By
Margaretta wa Gacheru (posted July 25, 2020)
Having booked
my copy of ‘Too Much and Never Enough: How My Family Created the World’s Most Dangerous
Man’ the moment I got wind that Donald Trump’s niece was writing it, I knew the
wait would be well worth it.
Mary Trump
has her Ph.D in Psychology and is the first Trump family insider to write an
expose on her late father’s brother, Donald. So I knew her book would not be an
incidental work of non-fiction. I foresaw it being the most consequential of
all the books written thus far about the current US president. More significant
than the ones by Trump’s former National Security Advisor John Bolton or his
former Secretary of Defense General James Mattis or even his 2016 presidential
contender, Hillary Clinton.
I wasn’t wrong.
Trump is an excellent writer who sticks to writing about what she knows from
first-hand experience. Granted she editorializes and surmises a great deal
about the psychology of all the members of the Trump family. But having a
Master’s degree in comparative literature and doctorate in psychology, she is
able to be articulate as well as self-reflective about not only her Uncle
Donald and his father Fred, who was the real real-estate tycoon (not his boastful
second son), about but all the family members who frequented the House (and
empire) the Fred Senior built.
She doesn’t hide
the way she and her brother Fritz were literally short-changed (in millions) by
her aunts and uncles (spearheaded by Donald). Nor does she deny that she grew
up believing her late father was a total failure, having died an alcoholic at
aged 42. She was young when he passed on and thus, she hadn’t known the full
story of her father’s struggle inside the Trump household until many years
after his death.
Dr. Trump has
been accused of writing a mean-spirited book simply because she was cut out of
her grandfather’s will, given that Fred Senior had disinherited her dad soon
after he died. But the story she tells should disabuse critics of what might
seem to be spiteful motives for her writing such a revealing and damning book
which reflects especially harshly on her Uncle Donald.

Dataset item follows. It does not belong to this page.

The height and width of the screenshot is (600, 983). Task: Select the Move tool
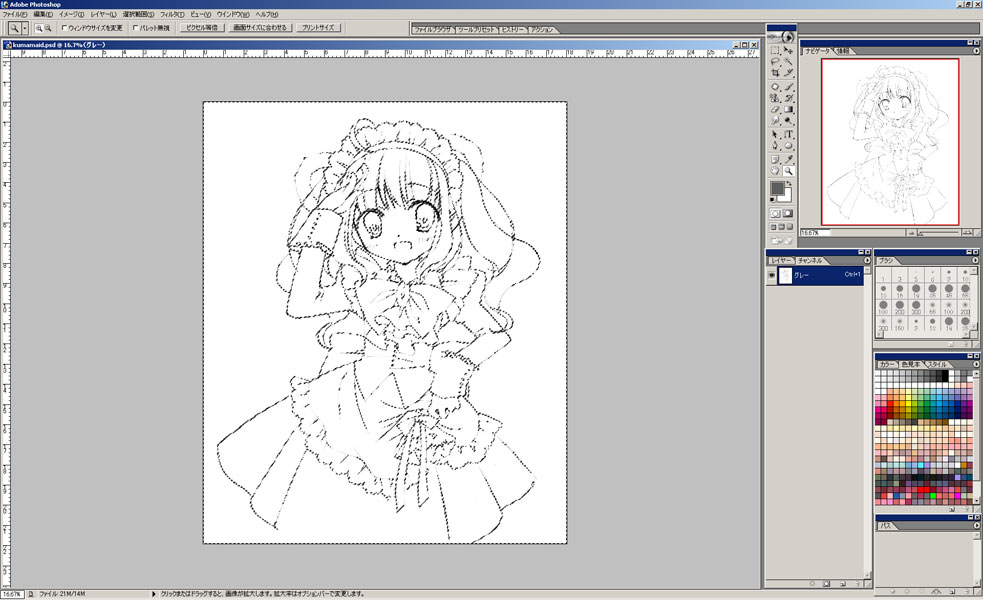point(789,50)
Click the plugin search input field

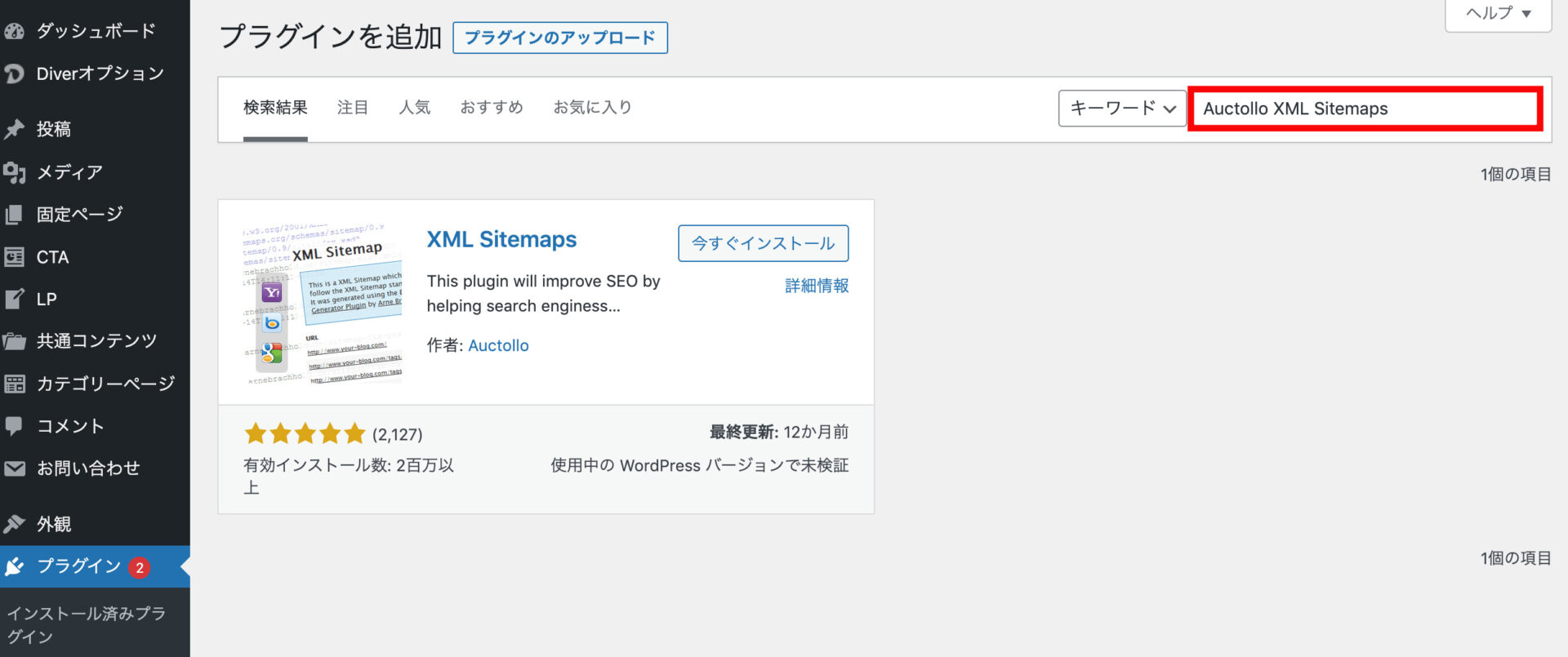point(1364,109)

Granted Mary and Fritz were grandchildren, not
children of the late multi-millionaire. But they reasoned that their late father
Fred Junior had been first-born of Fred’s siblings so they should have
inherited at least a portion of their grandfather’s estate (especially as it
amounted to almost $US1 billion).
The story is
complicated and messy. But Mary Trump spells the circumstances out in simple,
straight-forward language that I found compelling.
One of the
most fascinating aspect of the book is the revelation of Mary’s role in the
2018 New York Times expose that unveiled
the degree of tax fraud, theft and deceit involved in both Donald’s and his
father’s money-making ventures. Somehow the brilliant investigative journalism
of the NYT reporters did not dent Trump’s presidency. But Mary Trump’s book
probably will, especially as the 2020 US Presidential elections is almost here.